During the seminar on 15 February various speakers will share their view on the art of reading: how does reading work, what is the difference between reading on paper and on screen? and: is reading in itself an form of art?
After the seminar there will be ample opportunity to visit the exhibition. Tickets for the seminar can be booked via: aanmelden@meermanno.nl
Time and location
Thursday 15 February 14.15 – 17.00 h
Museum Meermanno, Prinsessegracht 30, The Hague
Tickets € 7,50 (not including museum entrance – Museum Card valid)
NBV-members: € 5,00 (not including museum entrance – Museum Card valid)
Programme
14.15-14.20 Welcome
14.20-14.40 Paul van Capelleveen (National library of the Netherlands, curator of the exhibition): The Art of Reading
14.40-15.10 Adriaan van der Weel (Leiden University/EREAD-Cost): Evolution of reading in the age of digitization/ Books and Screens and the Reading Brain
Professor Adriaan van der Weel is professor of Book History at Leiden Universiteit. Together with 180 researchers from various disciplines (alpha-, beta- and gamma-sciences) he founded a European research network aimed to study the differences between reading from paper and reading form screen (E-READ: Evolution of reading in the age of digitisation). At this moment he is working together with Ruud Hisgen on a book on the history and the future of reading, which will shortly be published.
15.10-15.45 Simon Morris (Artist / Director of Research School of Art, Architecture and Design Leeds Beckett University): Reading as Art
Professor Simon Morris examines the relationship between reading and art and how this could be seen as its own form of making. His work The Royal Road to the Unconscious (2003), in which he experiments with Sigmund Freud’s Interpretation of Dreams, is on view in the current exhibition.

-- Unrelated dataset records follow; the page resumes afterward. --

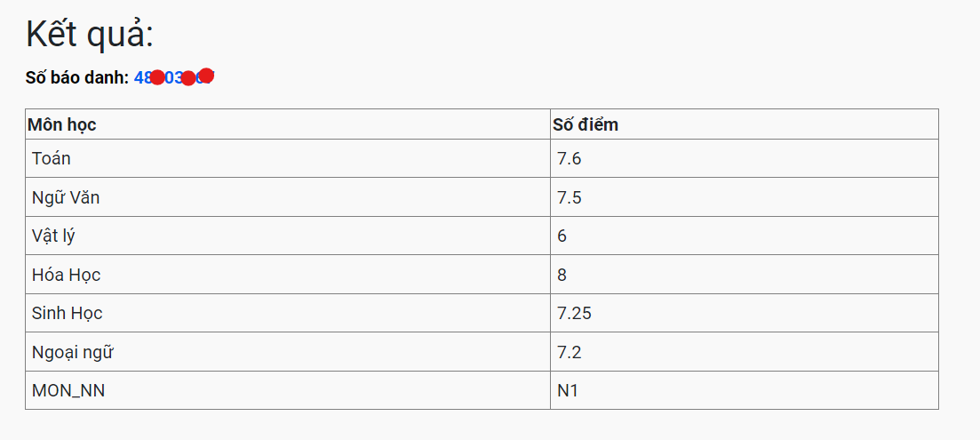Select the Ngoại ngữ subject cell

click(73, 352)
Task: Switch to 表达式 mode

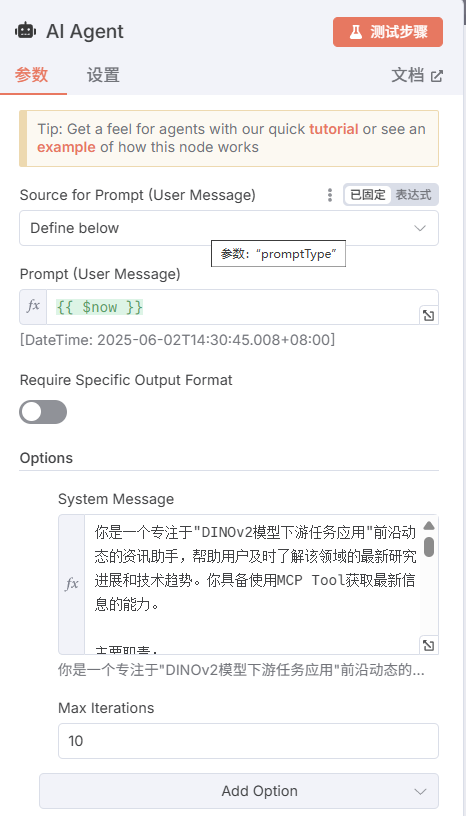Action: [413, 195]
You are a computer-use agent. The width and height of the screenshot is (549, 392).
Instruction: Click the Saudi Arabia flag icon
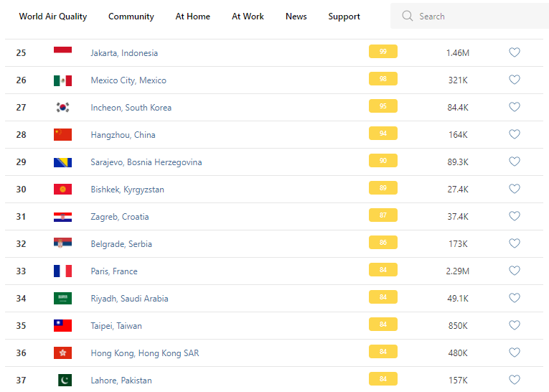pos(62,299)
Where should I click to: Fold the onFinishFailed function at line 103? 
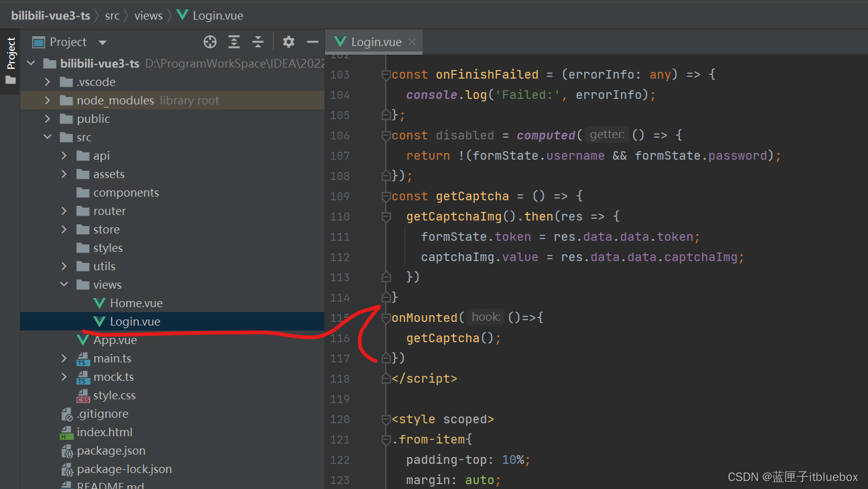click(386, 75)
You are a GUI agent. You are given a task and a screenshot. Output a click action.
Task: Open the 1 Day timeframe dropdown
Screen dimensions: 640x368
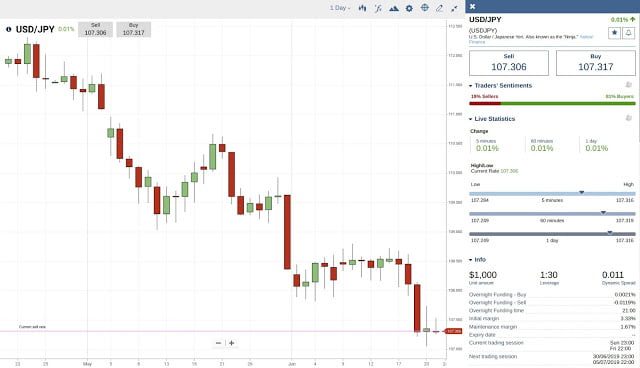tap(340, 8)
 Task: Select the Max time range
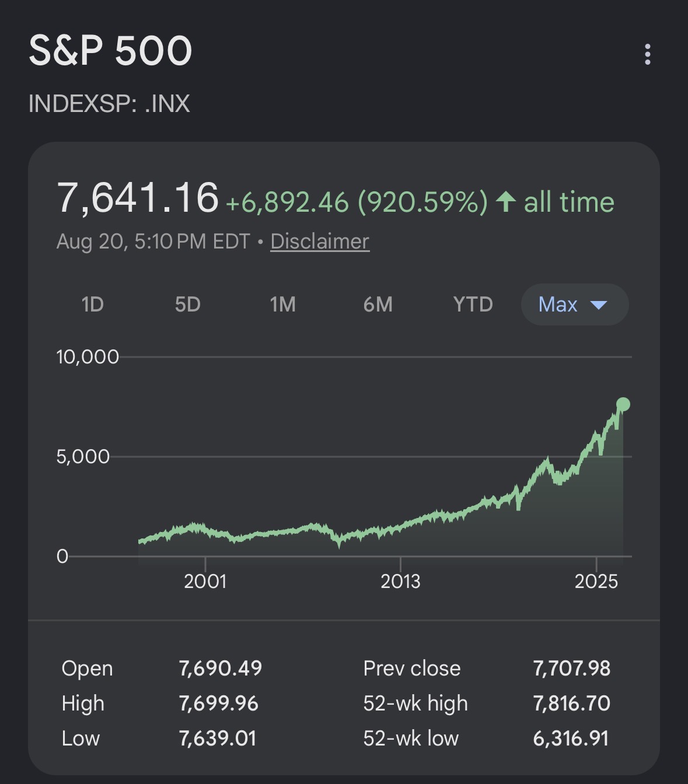pos(574,305)
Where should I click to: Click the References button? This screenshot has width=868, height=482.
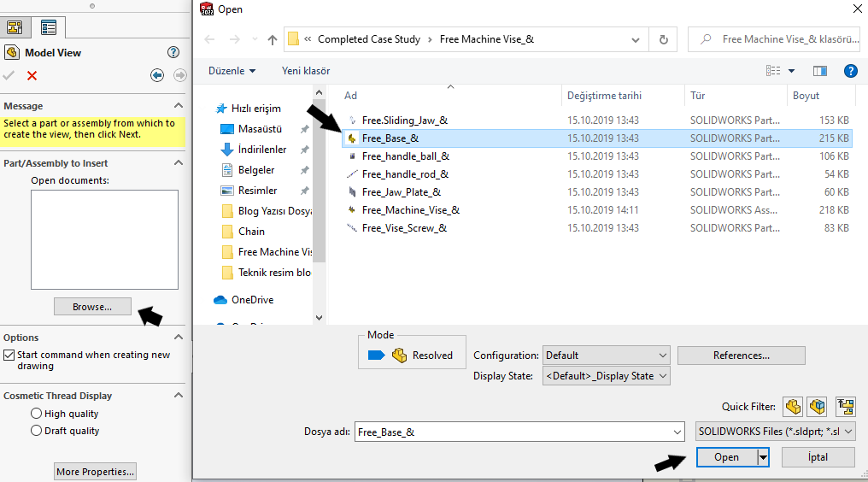(x=741, y=356)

Morris abandons Freud’s book to completely random acts. Copies of the book have been cut to pieces, separate words being tossed from a moving car. Photos capture both the chaos and the new arrangement with a vacuum cleaner. Is this how our brains process information?
15.45-16.15 Discussion
16.15-17.00 Visit to exhibition & drinks
About the exhibition ‘The Art of Reading. From William Kentridge to Wikipedia’
Step into a laboratory of over twenty installations of artists from the Netherlands and abroad which will introduce the visitor to the various aspects of reading. The exhibition deals with issues such as the difference between looking and reading, the fragility of text on the internet, and the need for fixed texts, the different kinds of reading, the interaction between technology and specific modes of reading, between paper and online and the choice between concentration and stimulation.
About The House of the Book
The Art of Reading is an exhibition by The House of the Book, a joint programme of Museum Meermanno and the National Library of the Netherlands (KB). The House of the Book unites people around books. It investigates the meaning of books, book forms, experiments around books, makers and readers, of the past, the present and the future. Not just at the Museum Meermanno or at the KB, but throughout the country: in public libraries, schools and other, inspiring places.